## WHAT THE EXERCISE ASKS
Go to the line with "You are a computer-use agent. This" in the entries below and write out every line from there through the line with "Given: Click the Aidant familial bar in chart", exactly and without pictures.

## THE RECORDS
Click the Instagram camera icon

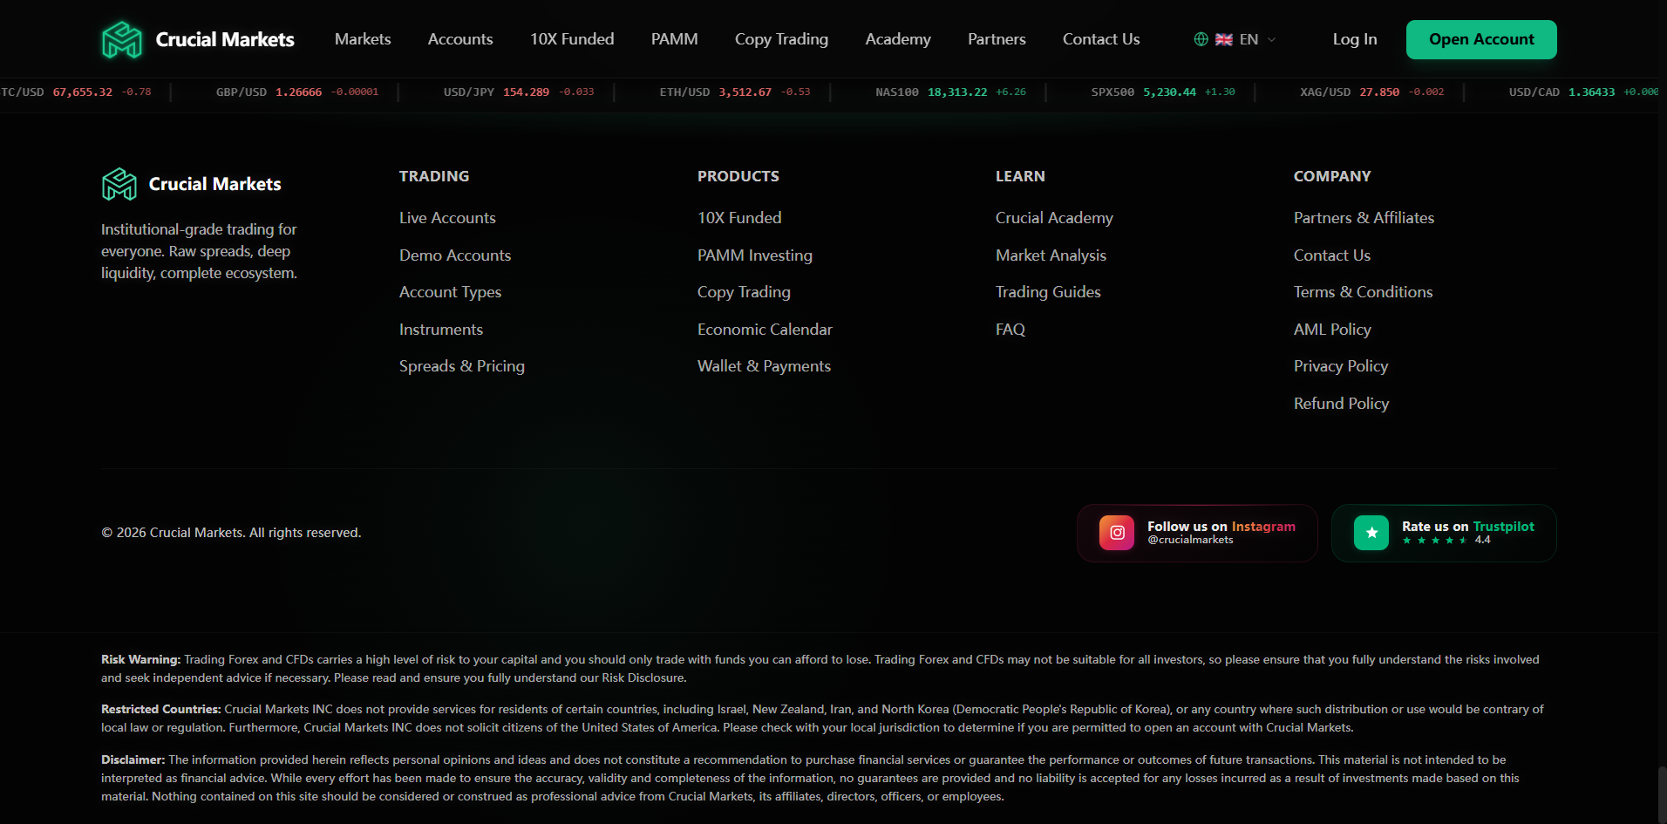click(x=1117, y=533)
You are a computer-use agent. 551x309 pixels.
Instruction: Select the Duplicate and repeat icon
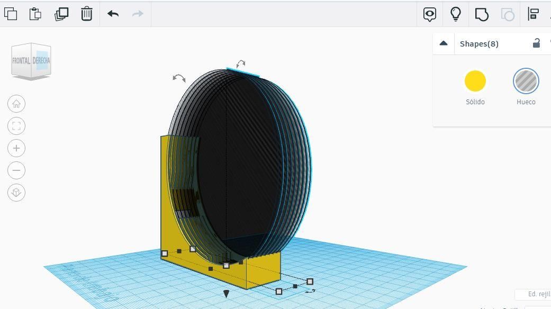click(60, 14)
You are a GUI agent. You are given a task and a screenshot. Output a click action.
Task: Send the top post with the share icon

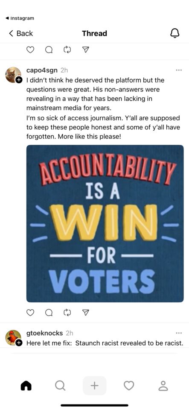(x=86, y=50)
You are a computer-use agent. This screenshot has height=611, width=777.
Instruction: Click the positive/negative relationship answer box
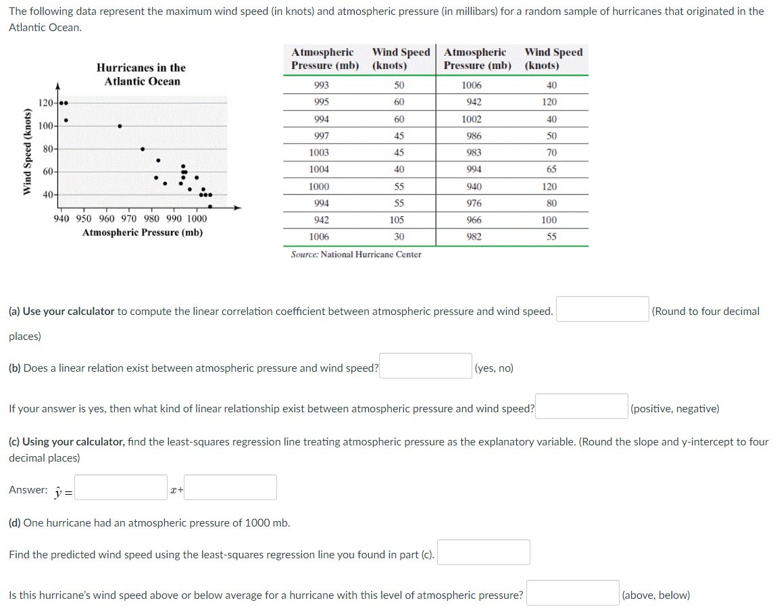[580, 406]
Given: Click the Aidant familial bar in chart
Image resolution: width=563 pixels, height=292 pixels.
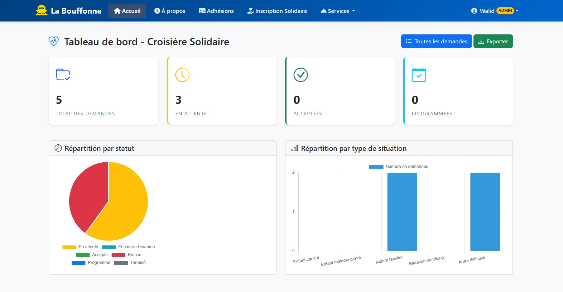Looking at the screenshot, I should point(402,211).
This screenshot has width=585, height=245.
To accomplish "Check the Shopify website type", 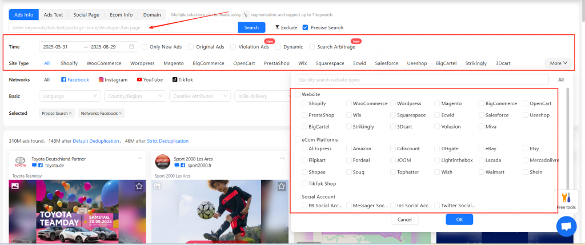I will (304, 104).
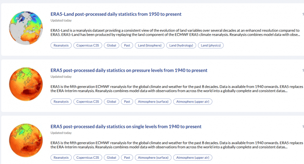Open ERA5 daily statistics on single levels
304x164 pixels.
126,126
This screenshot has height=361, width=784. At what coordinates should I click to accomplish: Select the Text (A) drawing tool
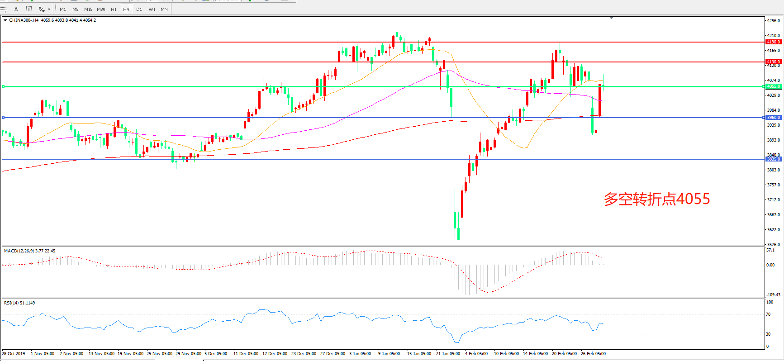[16, 9]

## SOLUTION TO THE EXERCISE
You are a computer-use agent. This screenshot has height=611, width=777.
Instruction: Click the positive/negative relationship answer box
[580, 406]
Given: Click the Aidant familial bar in chart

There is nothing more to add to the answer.